### Recorded data

■ ■ ■ ■

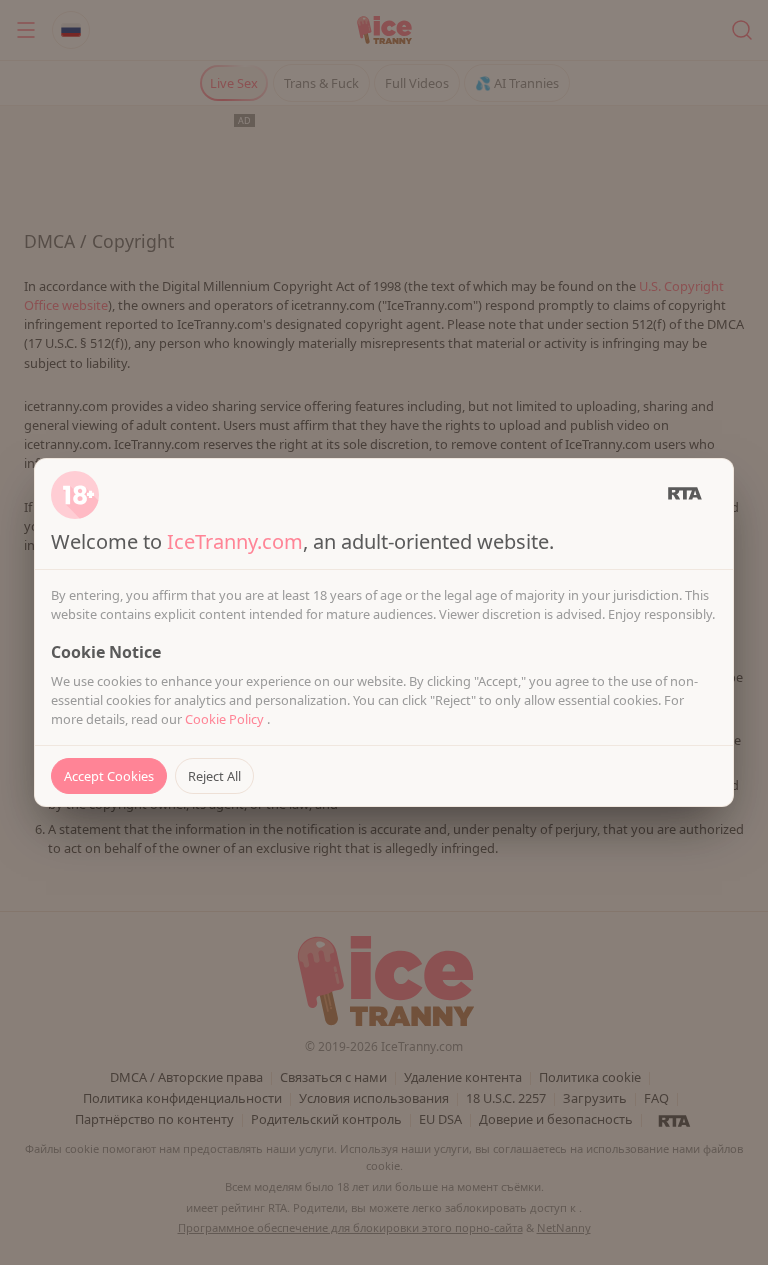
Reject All (214, 776)
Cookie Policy (226, 719)
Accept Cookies (109, 776)
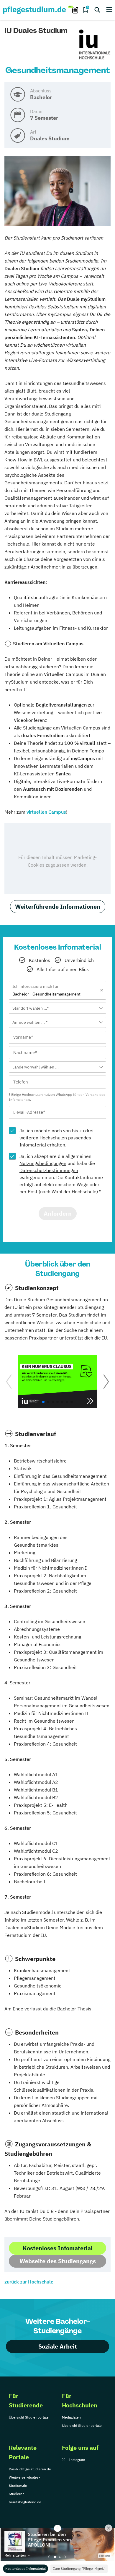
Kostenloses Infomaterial (25, 2568)
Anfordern (58, 1213)
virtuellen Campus (46, 812)
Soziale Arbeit (57, 2346)
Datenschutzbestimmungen (48, 1170)
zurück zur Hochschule (28, 2282)
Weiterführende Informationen (57, 906)
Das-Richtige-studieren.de (30, 2469)
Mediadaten (71, 2417)
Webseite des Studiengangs (57, 2261)
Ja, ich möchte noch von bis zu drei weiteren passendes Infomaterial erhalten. (56, 1138)
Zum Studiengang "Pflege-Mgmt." (79, 2568)
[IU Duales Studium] (95, 45)
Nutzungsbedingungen (42, 1163)
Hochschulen (53, 1138)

■ ■ ■ ■

### WHAT THIS TASK INVOLVES
Filter the data down to the lines that contain the string "Infomaterial", and copy them.

### RESPONSE TO THE TASK
Kostenloses Infomaterial (25, 2568)
Ja, ich möchte noch von bis zu drei weiteren passendes Infomaterial erhalten. (56, 1138)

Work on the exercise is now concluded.